Computer Science Engineer and ARC DECRA Fellow is leading the way in teaching machines and computers the art of resilience.

Dr Lina Yao

Former United States Secretary of Defense Donald Rumsfeld once famously said it is the unknown unknowns – or the things we don’t know that we don’t know about – that can trouble nations of the ‘free world’.

He may have been lampooned mercilessly at the time for this statement, but he hit upon a problem that continues to plague cyber defence analysts – if a system is compromised or under attack and we are unaware and unable to know where and what is being affected, how can that system be protected?

Luckily a small team in the School of Computer Science and Engineering is working towards a solution to this very issue. Led by CSE Senior Lecturer and ARC DECRA Fellow Lina Yao, the researchers are hoping to develop a computer network that has the ability to self-heal.

Dr Yao, whose research is in collaboration with Dr Anton Uzunov of the Defence Science and Technology Group,  says she is working on making cyber defence systems autonomous and to build into them a capacity for resilience.

“Resilience can be seen as the ability of autonomous cyber defence systems to detect and remedy a variety of faults, both malicious and accidental,” she says.
 
“They also need to maintain functionality in adverse circumstances, such as in operationally contested environments.”

Dr Yao says resilience is critical in autonomous cyber defence systems, which have to be self-diagnosing and self-healing in order to maintain themselves in a fully-functioning state and to mask failures from end users.

In defence systems such as military networks and tactical platforms, the systems may be operating in adversarial contexts where nodes, processes and network links can fail at any given moment due to intentional or unintentional causes.

“There could be an active threat, such as malicious attacks and cyber crimes from inside and outside,” Dr Yao says.

“Or there could be passive threats, which we categorise as those that are caused by accidents, operator misbehaviours, or even degradation or failures of hardware and software.”

Dr Yao says maintaining reliability in such contexts is challenging and requires a consideration of unknown and unprecedented factors.

“Self-healing consists of self-monitoring, self-analysis, self-diagnosis and the ability to take actions for remediation,” she says.

Dr Yao draws upon her past work in home automation and human-machine interactions to help her build autonomy into cyber defence systems.

Her current research into machine learning is made up of four areas of interest.
Human behaviour analysis: the learning of human behavioural profiles from heterogeneous digital footprints.
Anomaly detection: being able to detect abnormal activities as well as false information online and in social media.
Recommendation systems: teaching machines how to proactively discover an item of interest and making computers aware of situations.
Human-machine interaction: developing novel interactions between humans and machine such as a brain-computer interface.

All of these considerations inform Dr Yao’s work relating to her defence project brief of “enhancing the reliability of pervasive distributed systems with self-healing”. She and her team are developing an end-to-end solution for self-healing in distributed systems.
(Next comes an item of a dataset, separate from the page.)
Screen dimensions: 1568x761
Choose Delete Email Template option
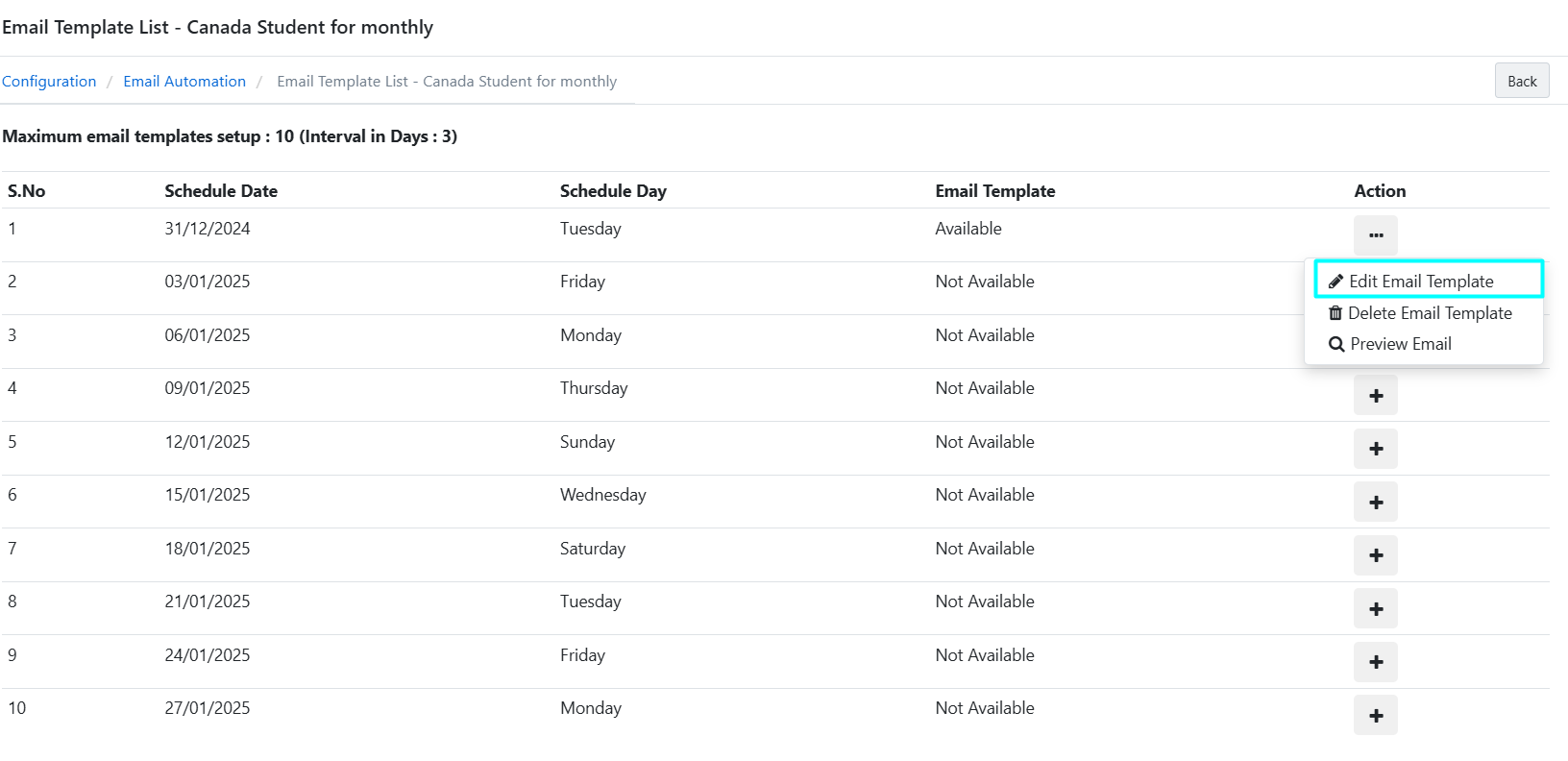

This includes fault-detection abilities that are based on deep learning – via a novel neural network that uses raw system run-time metrics such as CPU usage, memory consumption and network activity.

“This approach provides a unified way to automatically learn useful features and make adaptive inferences about reliability without human diagnostic expertise,” Dr Yao says.

“The framework governing the whole self-healing process is itself a distributed system.”

Dr Yao says she is looking forward to further collaborations with defence partners to transform her research expertise into the realm of cyber security which includes monitoring or tracking the presence and movements in a battlefield to enable close surveillance of opposing forces.

She also sees the potential of her work being used in supporting the mental health of soldiers in the field via continuous real-time monitoring and information processing.